2003-8-14
In a move that is of great benefit to the textile industry, and could become a useful bargaining chip for India at the WTO, the government is actively considering a proposal to scrap the import duty on raw cotton.
The textile ministry has finalised a proposal to this effect and it is likely to be implemented in consultation with the finance ministry. The customs duty on raw cotton now stands at 10%. Scrapping the customs duty on raw cotton would bring import prices close to domestic prices and give a boost to manufacturers of cotton yarn, particularly EoUs (export-oriented units). Producers of cotton fabrics and garments would also benefit due to lower prices.
According to a textile ministry official, the move to remove the import duty is prompted by the higher international prices. Global cotton prices for various varieties currently rule at 40-50% higher than last year. Besides, there is a drastic fall in domestic output for the current season ( October-September ‘02-03). As per the estimate of the cotton advisory board (CAB), cotton output during the current season would be just 136 lakh bales, as against 158 lb a year ago.

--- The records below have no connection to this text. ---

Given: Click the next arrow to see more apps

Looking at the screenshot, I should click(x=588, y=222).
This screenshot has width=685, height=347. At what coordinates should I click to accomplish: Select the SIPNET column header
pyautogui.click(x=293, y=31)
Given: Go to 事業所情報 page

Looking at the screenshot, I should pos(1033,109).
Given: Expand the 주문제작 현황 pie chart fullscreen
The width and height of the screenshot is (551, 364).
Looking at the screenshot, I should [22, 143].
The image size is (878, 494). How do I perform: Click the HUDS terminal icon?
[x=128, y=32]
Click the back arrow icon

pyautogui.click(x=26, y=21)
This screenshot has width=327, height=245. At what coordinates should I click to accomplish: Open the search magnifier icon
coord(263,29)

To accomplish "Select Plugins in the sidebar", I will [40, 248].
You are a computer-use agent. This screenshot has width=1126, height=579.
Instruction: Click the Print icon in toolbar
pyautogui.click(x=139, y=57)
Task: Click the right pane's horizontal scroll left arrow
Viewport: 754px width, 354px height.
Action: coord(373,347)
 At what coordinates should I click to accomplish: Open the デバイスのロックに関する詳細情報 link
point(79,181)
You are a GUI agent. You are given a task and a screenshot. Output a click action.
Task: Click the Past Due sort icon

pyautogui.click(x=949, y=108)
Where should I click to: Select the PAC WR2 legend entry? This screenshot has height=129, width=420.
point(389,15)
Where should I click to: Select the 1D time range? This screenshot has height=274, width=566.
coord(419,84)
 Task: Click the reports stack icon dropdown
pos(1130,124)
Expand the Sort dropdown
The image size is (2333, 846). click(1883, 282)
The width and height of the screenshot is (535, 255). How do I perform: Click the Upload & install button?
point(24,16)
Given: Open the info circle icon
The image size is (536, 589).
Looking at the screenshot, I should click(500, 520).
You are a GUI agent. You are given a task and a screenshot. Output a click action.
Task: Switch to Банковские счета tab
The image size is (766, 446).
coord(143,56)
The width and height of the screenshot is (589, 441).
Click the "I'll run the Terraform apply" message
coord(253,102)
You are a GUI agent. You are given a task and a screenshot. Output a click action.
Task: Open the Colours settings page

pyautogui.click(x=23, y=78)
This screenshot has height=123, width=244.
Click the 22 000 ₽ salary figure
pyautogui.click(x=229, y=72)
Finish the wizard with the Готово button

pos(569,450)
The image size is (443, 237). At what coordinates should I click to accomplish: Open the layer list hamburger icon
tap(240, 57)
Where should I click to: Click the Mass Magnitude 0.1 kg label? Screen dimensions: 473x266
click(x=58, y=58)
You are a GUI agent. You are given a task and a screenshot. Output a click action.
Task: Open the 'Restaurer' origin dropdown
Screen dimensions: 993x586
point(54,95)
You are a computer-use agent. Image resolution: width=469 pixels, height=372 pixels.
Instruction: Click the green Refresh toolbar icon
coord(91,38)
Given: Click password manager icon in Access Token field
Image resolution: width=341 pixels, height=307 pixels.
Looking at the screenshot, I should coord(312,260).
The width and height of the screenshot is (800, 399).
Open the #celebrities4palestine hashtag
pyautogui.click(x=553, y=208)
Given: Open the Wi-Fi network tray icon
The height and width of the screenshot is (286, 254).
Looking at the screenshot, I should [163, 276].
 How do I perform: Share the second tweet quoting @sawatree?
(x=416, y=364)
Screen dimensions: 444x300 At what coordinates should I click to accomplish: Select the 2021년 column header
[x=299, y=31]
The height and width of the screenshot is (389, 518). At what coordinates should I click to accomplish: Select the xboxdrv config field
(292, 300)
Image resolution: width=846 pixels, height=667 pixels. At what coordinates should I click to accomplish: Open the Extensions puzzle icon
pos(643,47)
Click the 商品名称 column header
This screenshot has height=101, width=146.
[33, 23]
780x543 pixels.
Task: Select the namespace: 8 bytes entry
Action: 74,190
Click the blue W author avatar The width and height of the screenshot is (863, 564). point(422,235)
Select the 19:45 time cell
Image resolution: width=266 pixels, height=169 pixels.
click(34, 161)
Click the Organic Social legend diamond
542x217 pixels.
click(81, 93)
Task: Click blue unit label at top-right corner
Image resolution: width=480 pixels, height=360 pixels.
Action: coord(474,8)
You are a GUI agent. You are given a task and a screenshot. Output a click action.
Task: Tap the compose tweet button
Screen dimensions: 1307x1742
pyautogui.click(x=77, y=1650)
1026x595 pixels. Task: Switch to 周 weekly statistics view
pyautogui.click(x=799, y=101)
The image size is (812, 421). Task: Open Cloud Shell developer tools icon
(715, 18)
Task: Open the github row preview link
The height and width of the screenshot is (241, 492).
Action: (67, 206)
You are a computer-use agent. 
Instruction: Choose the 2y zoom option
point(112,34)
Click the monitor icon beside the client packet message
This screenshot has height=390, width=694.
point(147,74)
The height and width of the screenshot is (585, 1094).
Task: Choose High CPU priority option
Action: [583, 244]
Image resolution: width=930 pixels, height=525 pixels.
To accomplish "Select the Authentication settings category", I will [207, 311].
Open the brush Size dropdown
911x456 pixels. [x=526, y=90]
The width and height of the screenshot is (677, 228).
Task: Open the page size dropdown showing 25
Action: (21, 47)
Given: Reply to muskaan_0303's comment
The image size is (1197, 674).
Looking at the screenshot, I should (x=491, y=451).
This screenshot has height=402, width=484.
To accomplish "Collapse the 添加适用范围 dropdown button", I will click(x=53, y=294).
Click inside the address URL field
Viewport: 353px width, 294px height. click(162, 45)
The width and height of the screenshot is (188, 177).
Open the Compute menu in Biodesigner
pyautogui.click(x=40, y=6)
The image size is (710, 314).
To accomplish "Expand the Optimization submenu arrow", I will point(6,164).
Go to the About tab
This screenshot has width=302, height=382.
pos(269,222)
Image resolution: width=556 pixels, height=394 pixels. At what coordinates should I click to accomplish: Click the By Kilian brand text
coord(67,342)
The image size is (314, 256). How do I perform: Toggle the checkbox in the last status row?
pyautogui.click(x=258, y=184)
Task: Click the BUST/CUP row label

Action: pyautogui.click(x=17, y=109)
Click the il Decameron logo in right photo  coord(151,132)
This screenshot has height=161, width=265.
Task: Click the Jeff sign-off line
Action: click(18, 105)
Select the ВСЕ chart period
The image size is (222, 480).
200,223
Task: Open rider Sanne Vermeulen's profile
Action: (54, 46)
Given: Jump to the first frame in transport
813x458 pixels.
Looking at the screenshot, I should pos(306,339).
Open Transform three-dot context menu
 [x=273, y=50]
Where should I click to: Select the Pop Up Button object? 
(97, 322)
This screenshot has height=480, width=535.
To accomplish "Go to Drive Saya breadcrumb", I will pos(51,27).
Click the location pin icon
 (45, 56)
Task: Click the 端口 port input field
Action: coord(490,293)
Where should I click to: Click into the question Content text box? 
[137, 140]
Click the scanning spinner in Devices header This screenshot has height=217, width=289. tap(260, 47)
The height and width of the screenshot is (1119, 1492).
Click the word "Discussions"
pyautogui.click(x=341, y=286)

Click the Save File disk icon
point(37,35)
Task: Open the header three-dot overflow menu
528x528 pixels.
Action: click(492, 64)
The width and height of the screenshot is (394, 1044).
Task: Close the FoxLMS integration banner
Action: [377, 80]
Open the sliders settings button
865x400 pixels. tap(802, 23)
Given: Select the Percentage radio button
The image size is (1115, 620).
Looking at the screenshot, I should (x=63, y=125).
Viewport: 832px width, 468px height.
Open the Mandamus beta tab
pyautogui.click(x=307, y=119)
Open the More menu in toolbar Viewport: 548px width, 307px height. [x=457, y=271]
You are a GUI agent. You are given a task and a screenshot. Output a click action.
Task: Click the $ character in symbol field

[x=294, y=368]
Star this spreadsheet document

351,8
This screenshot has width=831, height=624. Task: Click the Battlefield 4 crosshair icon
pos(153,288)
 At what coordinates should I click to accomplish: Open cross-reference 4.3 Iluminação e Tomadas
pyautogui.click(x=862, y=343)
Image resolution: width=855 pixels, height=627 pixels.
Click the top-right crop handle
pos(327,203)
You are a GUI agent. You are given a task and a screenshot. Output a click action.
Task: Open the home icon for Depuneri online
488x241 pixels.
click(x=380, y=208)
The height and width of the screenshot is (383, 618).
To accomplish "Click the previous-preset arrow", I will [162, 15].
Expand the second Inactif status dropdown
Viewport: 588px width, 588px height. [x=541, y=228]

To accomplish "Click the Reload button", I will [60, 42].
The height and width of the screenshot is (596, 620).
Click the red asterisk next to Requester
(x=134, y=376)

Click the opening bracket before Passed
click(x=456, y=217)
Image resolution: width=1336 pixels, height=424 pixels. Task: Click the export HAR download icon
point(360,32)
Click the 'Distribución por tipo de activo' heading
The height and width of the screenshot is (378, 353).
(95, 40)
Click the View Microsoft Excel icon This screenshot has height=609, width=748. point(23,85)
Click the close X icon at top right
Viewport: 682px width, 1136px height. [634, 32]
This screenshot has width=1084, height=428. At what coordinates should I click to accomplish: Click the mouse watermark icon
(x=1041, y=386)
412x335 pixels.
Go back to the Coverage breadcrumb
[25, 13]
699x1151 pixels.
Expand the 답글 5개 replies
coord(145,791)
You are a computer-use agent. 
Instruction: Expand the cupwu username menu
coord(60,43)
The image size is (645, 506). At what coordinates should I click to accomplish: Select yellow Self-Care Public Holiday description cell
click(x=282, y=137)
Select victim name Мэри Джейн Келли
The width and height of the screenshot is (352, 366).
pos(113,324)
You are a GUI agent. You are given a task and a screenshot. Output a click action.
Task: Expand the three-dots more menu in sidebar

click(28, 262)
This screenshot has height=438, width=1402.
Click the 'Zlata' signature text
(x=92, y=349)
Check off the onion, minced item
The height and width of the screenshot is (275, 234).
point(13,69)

“The farmers would not be affected by the removal of import duty as most of the domestic stocks have already been sold off, and new arrivals are expected only by December,” the official added. Removal of import duty on raw cotton would force the CAB to revise the import projections for the current season upward. Given the higher global prices , the CAB had earlier said that imports this season would not cross 16 lakh bales, down from last season’s imports of 25 lakh bales. However, sections of textile industry appear to be not so keen to buy the government’s arguments. Cotton yarn exporters operating from the domestic tariff area (DTA) apprehend that they would lose significantly on the duty entitlement pass book (DEPB) benefit if the import duty was knocked off.
These units believe that cotton yarn EoUs would gain from the move, at their cost. The DEPB available to cotton yarn exporters is in line with the import duty on this key raw material which does not suffer excise since it is a natural fibre. Currently, DTA units which account for 55% of the country’s total cotton yarn exports of over $1,500m, avail of the DEPB benefit even while they don’t actually import cotton. Given the fact that about 60% of the cost of yarn production is cost of cotton, a 10% import duty would work out to be 6% in the overall cost of yarn and that much they stand to lose if the duty goes as far as DEPB benefit goes.
The proposed import duty waiver could lead to more imports from the US, West Africa, CIS countries and Egypt, industry sources said. Consumers of yarn, fabrics and garments are likely to support the government’s move. The only opposition that may arise is on behalf of cotton growers who might face lower realisation if imports increase sharply. The Union agricultural ministry, which is likely to be consulted by the finance ministry before taking a final decision, might oppose the move.
Given the fact that Australia witnessed a huge drop in cotton output this season, the proposed import duty waiver could lead to more imports from the USA, West Africa, CIS (Commonwealth of Independent States) countries and Egypt, industry sources said. India could use removal of effective duty on raw cotton as a bargaining chip in its trade talks at the WTO as well.